Al final de mi periplo, una luz fue arrojada sobre este asunto, cuando ya la desilusión comenzaba a ser para mí un modo de vida. Ocurrió en la costa cantábrica, el lugar donde es más probable que la mayor parte de las páginas de este diado fueran escritas. Allí, en la ciudad portuaria de Norteña, me topé con un joven y apenas conocido músico, de nombre Nacho Vegas, que aseguraba haber oído la historia del Amante de Isabel. Según él, durante la década de los 90, circuló en forma de romance cantado que se podía escuchar en oscuros tugurios de las principales urbes del norte, donde músicos de rock la incluían en repertorios en los que sentimientos ocultos en algún oscuro compartimento del alma humana eran vomitados frente a una audiencia generalmente escasa pero siempre atenta. Muchas eran las versiones que Vegas había conocido y muchas las variantes del final que tantos quebraderos de cabeza me había causado en los últimos años, y que seguía ignorando. Él mismo se había hecho eco de una historia que a él también le había sobrecogido, escribiendo una canción que, acompañado sólo de una guitarra española, tuvo a bien tocar para mí —era la primera vez que la compartía con alguien—. Mi asombro fue grande cuando comprobé que las notas del diario que yo conocía estaban reflejadas de una manera sorprendentemente fiel en la canción que escuché interpretar a Vegas, incluyendo un trágico desenlace. Aquello me hizo pensar que debían circular copias del manuscrito con el que yo hace siete años me topara. Quisiera pues acabar esta crónica con la letra de la canción, deseando que la puedan escuchar algún día musicalizada para poder apreciarla en su totalidad.

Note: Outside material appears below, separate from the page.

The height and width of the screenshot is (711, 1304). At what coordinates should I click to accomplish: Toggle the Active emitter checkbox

Me dicen: Ya te volveremos a llamar,
pero no lo harán; lo sé muy bien.
Estoy en la calle y sólo puedo pensar
en la manera de decírselo a Isabel.
Tras la puerta escucho cómo toca en su violín
algo triste y yo no sé qué vamos a hacer.
No es un buen momento, porque en Navidad
nacerá nuestro primer bebé.
Conozco mi suerte demasiado bien
pero al oír su voz me siento algo mejor.
Ella dice que las cosas cambiarán.
Yo la abrazo y permanezco así, y así se esconde el sol.

En este viejo coche no se está tan mal;
llevo aquí desde hace un mes con Isabel.
Pero el invierno muy pronto llegará
y nuestro hijo con él.
Ya no cobro el paro; Isabel no toca su violín.
Hace frío y ella no se encuentra bien.
He visto un abrigo en el centro comercial.
No tengo dinero pero me he de hacer con él,
así que robaré para ella, robaré para Isabel.
Lo hago y trato de escapar pero alguien por detrás
me golpea y me he debido desmayar
pues despierto en una celda gris y no consigo recordar.

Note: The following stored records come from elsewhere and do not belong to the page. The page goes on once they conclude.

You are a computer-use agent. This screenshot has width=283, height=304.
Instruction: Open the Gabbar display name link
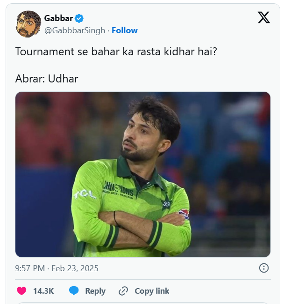[x=58, y=19]
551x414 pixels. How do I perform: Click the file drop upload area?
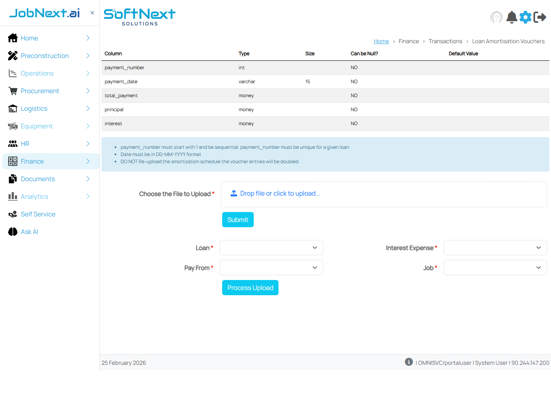coord(384,194)
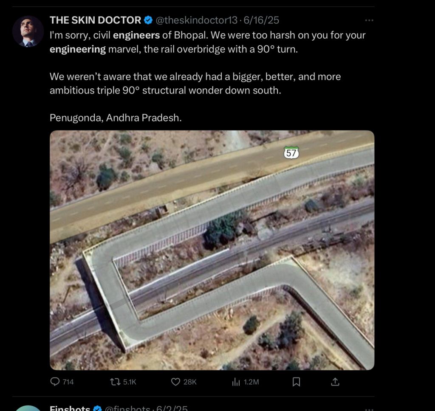Open view analytics bar chart icon
Screen dimensions: 435x411
236,382
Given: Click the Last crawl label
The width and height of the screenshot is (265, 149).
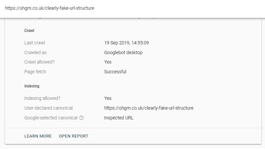Looking at the screenshot, I should (35, 43).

Llevo dos semanas sin saber de Isabel.
Me dan cuatro hostias y me dejan libre al fin.
Vuelvo al viejo coche y me la encuentro tiritando;
está enferma y alguien le ha robado su violín.
Me desnudo y con mis ropas la trato de abrigar;
yo manténgome en calor con un poco de alcohol.
Le consigo agua y algo de comer.
En unos días se pondrá mejor, lo sé.
Pero esta mañana cuando al fin brillaba el sol
Isabel no despertó; siquiera lo intentó.
Se me fue con nuestro hijo en su interior;
al menos no podrá acabar igual que yo.

Isabel se fue a un lugar mejor;
yo no tuve el valor para ir detrás.
Con aquel abrigo habría entrado en calor,
sólo espero que me sepa perdonar.
Pero fue mi culpa, y por ella pagaré...
¡Hoy estoy en deuda!
Al fin lo veo claro; ahora sé
cuál es mi misión aquí:
tengo una navaja; esta misma noche haré
un abrigo con mi piel, pondrá Isabel en él.
Queda algo de vodka; aliviará el dolor.
Si comienzo pronto podría acabar al amanecer.